One dark night in November
It was November 19, 2009, at 3:15 am. A loud blast awoke the villagers of a
leafy neighborhood outside Ghazni city, a town of ancient provenance in the
country's south. A team of US soldiers burst through the front gate of the home
of Majidullah Qarar, the spokesman for the minister of agriculture. Qarar was
in Kabul at the time, but his relatives were home, four of whom were sleeping
in the family's one-room guesthouse.
One of them, Hamidullah, who sold carrots at the local bazaar, ran towards the
door of the guesthouse. He was immediately shot, but managed to crawl back
inside, leaving a trail of blood behind him. Then Azim, a baker, darted towards
his injured cousin. He, too, was shot and crumpled to the floor. The fallen men
cried out to the two relatives remaining in the room, but they - both children
- refused to move, glued to their beds in silent horror.
The foreign soldiers, most of them tattooed and bearded, then went on to the
main compound. They threw clothes on the floor, smashed dinner plates and
forced open closets. Finally, they found the man they were looking for:
Habib-ur-Rahman, a computer programmer and government employee. Rahman was
responsible for converting Microsoft Windows from English to the local Pashto
language so that government offices could use the software. He had spent time
in Kuwait, and the Afghan translator accompanying the soldiers said they were
acting on a tip that Rahman was a member of al-Qaeda.
They took the barefoot Rahman and a cousin of his to a helicopter some distance
away and transported them to a small American base in a neighboring province
for interrogation. After two days, US forces released Rahman's cousin. But
Rahman has not been seen or heard from since.

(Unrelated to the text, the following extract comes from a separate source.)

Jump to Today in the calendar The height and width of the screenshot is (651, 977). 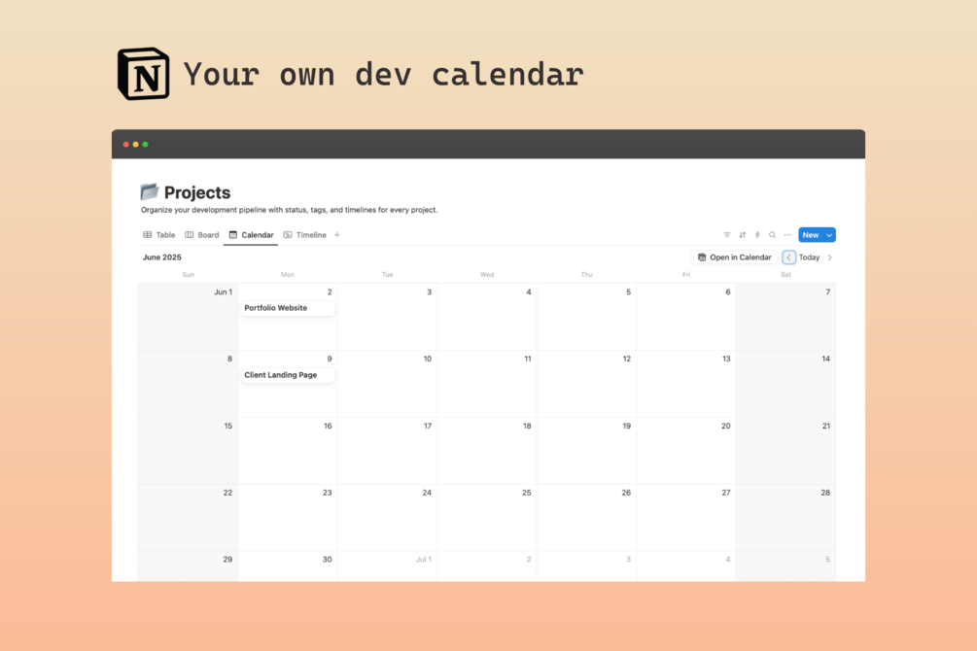coord(809,257)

"We've called his phone, but it doesn't answer," says his cousin Qarar, the
spokesman for the agriculture minister. Using his powerful connections, Qarar
enlisted local police, parliamentarians, the governor and even the agriculture
minister himself in the search for his cousin, but they turned up nothing.

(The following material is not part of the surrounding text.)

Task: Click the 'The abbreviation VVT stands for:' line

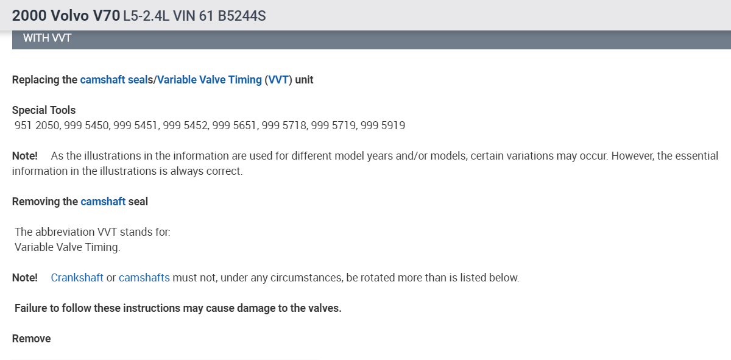Action: 93,232
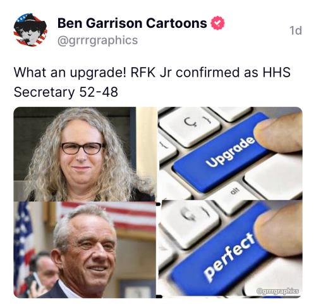Image resolution: width=316 pixels, height=307 pixels.
Task: Open the post text starting "What an upgrade!"
Action: (152, 82)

Government officials who independently investigated the scene in the aftermath
of the raid and corroborated the claims of the family also pressed for an
answer as to why two of Qarar's family members were killed. American forces
issued a statement saying that the dead were "enemy militants [that]
demonstrated hostile intent".
Weeks after the raid, the family remains bitter. "Everyone in the area knew we
were a family that worked for the government," Qarar says. "Rahman couldn't
even leave the city because if the Taliban caught him in the countryside they
would have killed him."
Beyond the question of Rahman's guilt or innocence, however, it's how he was
taken that has left such a residue of hate and anger among his family. "Did
they have to kill my cousins? Did they have to destroy our house?" Qarar asks.
"They knew where Rahman worked. Couldn't they have at least tried to come with
a warrant in the daytime? We would have forced Rahman to comply.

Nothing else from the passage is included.